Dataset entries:

--- START ---

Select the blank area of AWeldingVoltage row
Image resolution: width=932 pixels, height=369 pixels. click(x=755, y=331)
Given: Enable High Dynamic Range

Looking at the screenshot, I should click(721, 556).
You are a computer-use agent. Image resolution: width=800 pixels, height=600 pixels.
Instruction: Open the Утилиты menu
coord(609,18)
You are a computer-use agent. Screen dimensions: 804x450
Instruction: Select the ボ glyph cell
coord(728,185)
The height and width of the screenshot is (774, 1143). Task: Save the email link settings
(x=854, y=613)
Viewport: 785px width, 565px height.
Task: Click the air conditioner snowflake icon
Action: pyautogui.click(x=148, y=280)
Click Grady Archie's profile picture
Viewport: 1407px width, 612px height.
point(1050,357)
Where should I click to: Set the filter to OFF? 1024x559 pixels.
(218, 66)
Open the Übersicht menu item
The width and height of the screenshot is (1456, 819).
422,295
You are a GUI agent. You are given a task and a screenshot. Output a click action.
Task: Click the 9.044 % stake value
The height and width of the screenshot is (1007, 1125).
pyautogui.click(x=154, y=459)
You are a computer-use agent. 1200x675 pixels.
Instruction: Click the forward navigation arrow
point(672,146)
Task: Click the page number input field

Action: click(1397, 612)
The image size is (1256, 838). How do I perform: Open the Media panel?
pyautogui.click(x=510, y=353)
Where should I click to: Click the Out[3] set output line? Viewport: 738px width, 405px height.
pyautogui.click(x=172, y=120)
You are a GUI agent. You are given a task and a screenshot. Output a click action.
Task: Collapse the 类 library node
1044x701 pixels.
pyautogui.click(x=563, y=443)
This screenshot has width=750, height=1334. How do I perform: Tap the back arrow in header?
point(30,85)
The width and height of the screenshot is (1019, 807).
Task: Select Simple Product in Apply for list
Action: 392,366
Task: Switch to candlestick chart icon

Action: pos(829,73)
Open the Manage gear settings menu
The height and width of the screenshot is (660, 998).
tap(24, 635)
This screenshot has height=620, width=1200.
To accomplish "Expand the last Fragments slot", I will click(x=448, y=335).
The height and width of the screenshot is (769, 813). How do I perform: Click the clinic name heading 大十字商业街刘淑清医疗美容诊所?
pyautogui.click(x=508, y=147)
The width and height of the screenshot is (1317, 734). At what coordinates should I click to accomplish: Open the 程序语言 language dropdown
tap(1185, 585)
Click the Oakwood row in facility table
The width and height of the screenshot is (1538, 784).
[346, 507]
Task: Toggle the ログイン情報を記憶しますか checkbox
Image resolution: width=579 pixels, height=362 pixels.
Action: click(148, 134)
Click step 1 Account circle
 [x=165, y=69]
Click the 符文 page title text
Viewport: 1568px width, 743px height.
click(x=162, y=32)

--- END ---

Return every line above in which the string "computer" occurs.

TASK RESULT >>
You are a computer-use agent. Image resolution: width=800 pixels, height=600 pixels.
You are a computer-use agent. Screen dimensions: 804x450
You are a computer-use agent. 1200x675 pixels.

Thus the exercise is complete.